Os principais sinais e sintomas incluem: febre igual ou superior a 38,9oC, hipotensão e manifestações cutâneas (eritroderma difuso e mais tarde descamação). Adicionalmente podem surgir arrepios, mal-estar, dor de cabeça, dor de garganta, dores musculares, fadiga, diarreia, dor abdominal, desmaio e outros.
As manifestações clínicas surgem rapidamente, geralmente nos dois primeiros dias após o início da menstruação ou após uma cirurgia. A síndrome do choque tóxico envolve, no mínimo três sistemas, mas pode atingir todos os órgãos e sistemas: gastrointestinal, incluindo o fígado, muscular, urinário, hematológico (anemia, alteração da coagulação), sistema nervoso central, sistema respiratório e sistema circulatório, incluindo o coração.
Sempre que há suspeita de síndrome de choque tóxico numa paciente, deve-se pesquisar o canal vaginal e retirar um tampão que eventualmente esteja presente. Também é importante verificar se existe um foco de infeção e drená-lo.
O tratamento baseia-se na reposição de líquidos (10 a 20 litros de fluidos endovenosos por dia) e vasoconstritores para contrariar a hipotensão grave, assegurando a perfusão dos órgãos. Os antibióticos endovenosos durante uma a duas semanas erradicam a bactéria e previnem as recorrências por eliminar o estado de portador.
A morte por síndrome do choque tóxico costuma acontecer nos primeiros dias após a hospitalização, sendo frequentemente devida a arritmias cardíacas resistentes aos tratamentos, cardiomiopatia, insuficiência respiratória irreversível e, raramente, hemorragia causada por defeitos na coagulação.
A taxa de mortalidade é, por ordem crescente, de 1,8% nos casos menstruais, 3-5% nos casos infantis, 5-6% nos casos não menstruais e 30-70% se a bactéria causadora for o Streptococcus pyogenes.

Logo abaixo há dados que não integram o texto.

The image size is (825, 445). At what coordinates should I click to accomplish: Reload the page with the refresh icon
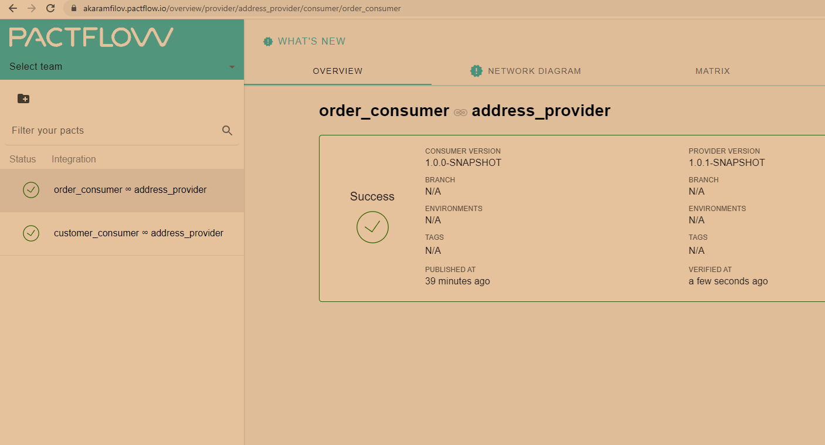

A imunidade das populações contribui para a raridade da doença, dado que, na quarta década de vida, mais de 90% das pessoas têm anticorpos contra a TSST-1 (toxina da síndrome do choque tóxico). No entanto, a sua ausência também pode justificar a gravidade da síndrome em alguns indivíduos, uma vez que muitos pacientes com a doença nem têm estes anticorpos, nem os desenvolvem após recuperarem.
Não criar imunidade, deixa uma porta aberta para novos episódios da doença. Esta é uma das razões que justifica recomendar às mulheres com um episódio prévio de síndrome do choque tóxico associado a tampões não os voltarem a utilizar nunca mais.